**Material provided:**
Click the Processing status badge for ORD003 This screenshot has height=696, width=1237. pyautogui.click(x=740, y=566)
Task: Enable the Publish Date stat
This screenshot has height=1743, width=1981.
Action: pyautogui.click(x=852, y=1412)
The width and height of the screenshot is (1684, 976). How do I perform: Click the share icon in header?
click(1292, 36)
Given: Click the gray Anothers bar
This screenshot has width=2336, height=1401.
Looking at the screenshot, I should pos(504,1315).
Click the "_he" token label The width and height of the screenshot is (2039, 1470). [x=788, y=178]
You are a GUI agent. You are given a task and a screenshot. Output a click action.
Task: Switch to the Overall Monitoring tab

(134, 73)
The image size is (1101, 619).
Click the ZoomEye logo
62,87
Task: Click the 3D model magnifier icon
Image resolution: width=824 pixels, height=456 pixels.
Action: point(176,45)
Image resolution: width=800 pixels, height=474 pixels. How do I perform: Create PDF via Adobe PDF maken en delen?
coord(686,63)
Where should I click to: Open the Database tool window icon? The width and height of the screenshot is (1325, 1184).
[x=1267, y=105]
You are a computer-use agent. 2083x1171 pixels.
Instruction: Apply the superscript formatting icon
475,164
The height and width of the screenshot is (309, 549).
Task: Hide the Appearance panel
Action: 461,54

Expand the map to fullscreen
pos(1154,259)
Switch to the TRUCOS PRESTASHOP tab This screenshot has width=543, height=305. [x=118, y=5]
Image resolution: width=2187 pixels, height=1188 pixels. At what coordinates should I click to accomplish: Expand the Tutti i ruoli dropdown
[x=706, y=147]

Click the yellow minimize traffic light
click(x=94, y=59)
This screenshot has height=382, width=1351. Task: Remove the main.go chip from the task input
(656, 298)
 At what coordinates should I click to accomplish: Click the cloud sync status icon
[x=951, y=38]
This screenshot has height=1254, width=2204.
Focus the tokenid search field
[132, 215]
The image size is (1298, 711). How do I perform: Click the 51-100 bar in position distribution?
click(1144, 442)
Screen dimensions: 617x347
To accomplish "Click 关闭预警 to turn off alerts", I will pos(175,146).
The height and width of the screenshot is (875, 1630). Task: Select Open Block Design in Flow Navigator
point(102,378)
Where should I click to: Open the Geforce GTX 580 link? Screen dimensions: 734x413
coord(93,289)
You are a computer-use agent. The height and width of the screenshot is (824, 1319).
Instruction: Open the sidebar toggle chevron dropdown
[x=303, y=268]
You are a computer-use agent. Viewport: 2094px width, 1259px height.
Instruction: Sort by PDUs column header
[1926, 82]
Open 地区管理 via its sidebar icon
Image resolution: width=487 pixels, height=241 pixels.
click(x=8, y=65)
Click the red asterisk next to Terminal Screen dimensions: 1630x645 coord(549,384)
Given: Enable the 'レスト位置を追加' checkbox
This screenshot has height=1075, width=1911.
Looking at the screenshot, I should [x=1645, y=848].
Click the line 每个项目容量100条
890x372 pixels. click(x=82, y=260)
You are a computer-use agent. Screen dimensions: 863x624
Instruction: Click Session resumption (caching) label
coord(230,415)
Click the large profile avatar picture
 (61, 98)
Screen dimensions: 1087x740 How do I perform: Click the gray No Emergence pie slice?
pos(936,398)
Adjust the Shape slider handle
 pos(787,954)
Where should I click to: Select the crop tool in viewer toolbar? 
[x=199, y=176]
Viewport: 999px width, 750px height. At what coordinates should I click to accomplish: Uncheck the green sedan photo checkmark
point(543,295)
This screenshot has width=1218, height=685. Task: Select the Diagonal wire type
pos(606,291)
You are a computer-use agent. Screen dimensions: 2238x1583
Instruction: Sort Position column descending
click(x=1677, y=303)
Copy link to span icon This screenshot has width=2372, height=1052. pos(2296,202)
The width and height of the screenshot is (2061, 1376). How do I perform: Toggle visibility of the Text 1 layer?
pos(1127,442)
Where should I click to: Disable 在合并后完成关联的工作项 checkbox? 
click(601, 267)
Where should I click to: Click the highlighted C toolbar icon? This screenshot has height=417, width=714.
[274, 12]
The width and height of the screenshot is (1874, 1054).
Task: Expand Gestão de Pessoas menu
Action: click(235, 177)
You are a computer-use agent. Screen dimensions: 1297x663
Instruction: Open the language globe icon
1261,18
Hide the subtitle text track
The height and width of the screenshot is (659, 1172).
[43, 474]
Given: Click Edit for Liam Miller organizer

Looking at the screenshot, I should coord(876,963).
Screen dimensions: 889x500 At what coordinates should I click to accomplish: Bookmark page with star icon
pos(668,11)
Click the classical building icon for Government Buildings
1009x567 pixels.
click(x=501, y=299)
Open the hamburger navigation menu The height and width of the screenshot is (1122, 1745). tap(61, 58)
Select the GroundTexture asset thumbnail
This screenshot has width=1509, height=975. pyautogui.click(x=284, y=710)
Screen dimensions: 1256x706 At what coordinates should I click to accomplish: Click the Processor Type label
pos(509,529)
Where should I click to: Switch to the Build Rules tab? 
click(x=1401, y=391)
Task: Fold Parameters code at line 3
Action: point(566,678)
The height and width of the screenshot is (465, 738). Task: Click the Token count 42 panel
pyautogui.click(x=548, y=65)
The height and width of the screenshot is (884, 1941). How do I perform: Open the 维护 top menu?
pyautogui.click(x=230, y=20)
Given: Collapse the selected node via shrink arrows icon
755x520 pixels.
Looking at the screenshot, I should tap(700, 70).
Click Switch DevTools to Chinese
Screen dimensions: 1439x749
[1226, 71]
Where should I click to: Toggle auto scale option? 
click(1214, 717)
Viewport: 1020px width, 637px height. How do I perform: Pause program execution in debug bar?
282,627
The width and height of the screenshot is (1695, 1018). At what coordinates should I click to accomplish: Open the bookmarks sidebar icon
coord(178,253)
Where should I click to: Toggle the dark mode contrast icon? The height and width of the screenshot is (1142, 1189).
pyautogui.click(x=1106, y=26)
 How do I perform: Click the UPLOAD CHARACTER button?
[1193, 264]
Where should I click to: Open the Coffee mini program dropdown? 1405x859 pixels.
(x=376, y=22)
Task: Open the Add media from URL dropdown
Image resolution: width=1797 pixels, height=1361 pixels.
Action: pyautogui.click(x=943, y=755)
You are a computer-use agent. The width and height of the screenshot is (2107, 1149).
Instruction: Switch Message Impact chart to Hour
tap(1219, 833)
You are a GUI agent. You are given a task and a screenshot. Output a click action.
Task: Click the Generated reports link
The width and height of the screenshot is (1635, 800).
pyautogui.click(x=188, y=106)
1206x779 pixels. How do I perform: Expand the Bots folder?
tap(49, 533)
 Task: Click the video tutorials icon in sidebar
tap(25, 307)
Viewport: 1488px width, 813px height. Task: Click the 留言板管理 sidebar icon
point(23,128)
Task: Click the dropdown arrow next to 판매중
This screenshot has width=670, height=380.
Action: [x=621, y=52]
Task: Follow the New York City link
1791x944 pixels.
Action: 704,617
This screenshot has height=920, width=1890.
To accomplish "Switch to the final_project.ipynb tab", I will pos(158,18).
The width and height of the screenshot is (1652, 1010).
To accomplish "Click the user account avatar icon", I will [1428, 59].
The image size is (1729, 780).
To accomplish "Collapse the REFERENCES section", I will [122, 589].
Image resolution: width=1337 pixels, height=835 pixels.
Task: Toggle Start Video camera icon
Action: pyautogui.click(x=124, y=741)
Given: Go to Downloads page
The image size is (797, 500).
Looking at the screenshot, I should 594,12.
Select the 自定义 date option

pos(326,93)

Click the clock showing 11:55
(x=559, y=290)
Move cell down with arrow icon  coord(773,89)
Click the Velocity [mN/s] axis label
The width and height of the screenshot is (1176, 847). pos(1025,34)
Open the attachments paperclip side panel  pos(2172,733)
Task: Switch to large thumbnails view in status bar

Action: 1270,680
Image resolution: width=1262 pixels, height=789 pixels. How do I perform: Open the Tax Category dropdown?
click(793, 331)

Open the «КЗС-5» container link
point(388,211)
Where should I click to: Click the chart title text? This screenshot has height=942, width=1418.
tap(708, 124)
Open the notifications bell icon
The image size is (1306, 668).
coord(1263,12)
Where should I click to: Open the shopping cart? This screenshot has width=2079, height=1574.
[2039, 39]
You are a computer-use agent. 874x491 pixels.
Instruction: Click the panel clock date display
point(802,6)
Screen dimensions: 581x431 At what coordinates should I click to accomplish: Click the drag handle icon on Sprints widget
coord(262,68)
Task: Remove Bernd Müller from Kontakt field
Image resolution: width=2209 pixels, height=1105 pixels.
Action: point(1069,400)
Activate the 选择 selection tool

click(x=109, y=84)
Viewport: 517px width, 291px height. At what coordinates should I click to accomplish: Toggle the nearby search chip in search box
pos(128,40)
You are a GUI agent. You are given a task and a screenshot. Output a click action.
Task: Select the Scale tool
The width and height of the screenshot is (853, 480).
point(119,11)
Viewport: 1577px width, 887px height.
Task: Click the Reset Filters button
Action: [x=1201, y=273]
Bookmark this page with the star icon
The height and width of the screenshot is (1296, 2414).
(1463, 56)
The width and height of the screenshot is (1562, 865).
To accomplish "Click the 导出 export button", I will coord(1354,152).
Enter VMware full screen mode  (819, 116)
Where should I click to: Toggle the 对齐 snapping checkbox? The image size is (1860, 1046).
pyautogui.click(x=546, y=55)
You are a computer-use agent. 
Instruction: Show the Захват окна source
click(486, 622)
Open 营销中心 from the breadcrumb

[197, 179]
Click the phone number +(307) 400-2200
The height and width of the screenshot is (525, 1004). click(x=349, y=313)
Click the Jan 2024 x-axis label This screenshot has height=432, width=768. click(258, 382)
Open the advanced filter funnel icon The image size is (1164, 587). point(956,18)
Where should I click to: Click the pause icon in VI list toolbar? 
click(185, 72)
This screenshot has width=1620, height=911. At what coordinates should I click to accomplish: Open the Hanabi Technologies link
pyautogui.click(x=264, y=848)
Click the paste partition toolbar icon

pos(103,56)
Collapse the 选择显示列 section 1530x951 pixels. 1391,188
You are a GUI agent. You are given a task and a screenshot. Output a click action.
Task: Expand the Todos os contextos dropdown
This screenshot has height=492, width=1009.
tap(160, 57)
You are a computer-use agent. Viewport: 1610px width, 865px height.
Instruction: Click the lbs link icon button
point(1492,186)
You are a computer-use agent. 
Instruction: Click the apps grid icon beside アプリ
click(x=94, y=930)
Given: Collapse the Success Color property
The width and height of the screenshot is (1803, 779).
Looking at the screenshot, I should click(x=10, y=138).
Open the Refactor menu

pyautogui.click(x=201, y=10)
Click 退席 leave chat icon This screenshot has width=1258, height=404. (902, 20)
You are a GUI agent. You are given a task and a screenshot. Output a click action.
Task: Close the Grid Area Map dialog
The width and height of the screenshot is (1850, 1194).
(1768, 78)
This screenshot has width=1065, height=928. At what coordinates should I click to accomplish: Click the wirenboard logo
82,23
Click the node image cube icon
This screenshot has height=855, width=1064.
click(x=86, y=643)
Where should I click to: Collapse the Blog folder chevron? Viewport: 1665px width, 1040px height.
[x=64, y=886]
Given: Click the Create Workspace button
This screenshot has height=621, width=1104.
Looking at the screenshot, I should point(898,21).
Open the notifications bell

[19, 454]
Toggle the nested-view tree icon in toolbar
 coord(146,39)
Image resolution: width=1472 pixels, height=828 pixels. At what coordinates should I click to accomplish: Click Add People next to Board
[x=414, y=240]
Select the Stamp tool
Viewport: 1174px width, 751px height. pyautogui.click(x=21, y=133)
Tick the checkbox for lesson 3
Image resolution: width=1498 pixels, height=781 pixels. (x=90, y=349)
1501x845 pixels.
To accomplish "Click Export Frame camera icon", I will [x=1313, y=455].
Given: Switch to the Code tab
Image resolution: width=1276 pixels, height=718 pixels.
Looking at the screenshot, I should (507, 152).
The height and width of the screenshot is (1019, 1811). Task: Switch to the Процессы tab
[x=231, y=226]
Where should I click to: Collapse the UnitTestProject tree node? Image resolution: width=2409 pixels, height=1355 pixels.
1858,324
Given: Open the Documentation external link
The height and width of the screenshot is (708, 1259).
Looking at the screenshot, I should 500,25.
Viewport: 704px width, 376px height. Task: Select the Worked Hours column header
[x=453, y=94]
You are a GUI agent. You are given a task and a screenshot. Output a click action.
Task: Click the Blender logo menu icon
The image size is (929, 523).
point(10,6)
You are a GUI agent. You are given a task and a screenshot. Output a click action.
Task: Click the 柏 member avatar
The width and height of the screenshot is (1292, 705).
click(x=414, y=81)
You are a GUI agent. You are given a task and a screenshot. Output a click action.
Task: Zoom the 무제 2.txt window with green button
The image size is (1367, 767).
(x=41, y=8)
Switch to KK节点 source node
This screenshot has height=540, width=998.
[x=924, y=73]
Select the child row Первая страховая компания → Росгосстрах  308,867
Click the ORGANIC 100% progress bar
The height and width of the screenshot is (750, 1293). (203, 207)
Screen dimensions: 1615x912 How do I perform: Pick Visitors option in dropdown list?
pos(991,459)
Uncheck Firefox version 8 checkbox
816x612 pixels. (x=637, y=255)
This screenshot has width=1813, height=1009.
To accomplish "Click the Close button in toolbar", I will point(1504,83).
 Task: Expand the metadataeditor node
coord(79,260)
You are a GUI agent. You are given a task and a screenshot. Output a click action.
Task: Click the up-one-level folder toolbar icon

**Required work:**
Check each line above for "Enable" and please state only how many have it.

**Answer section:**
2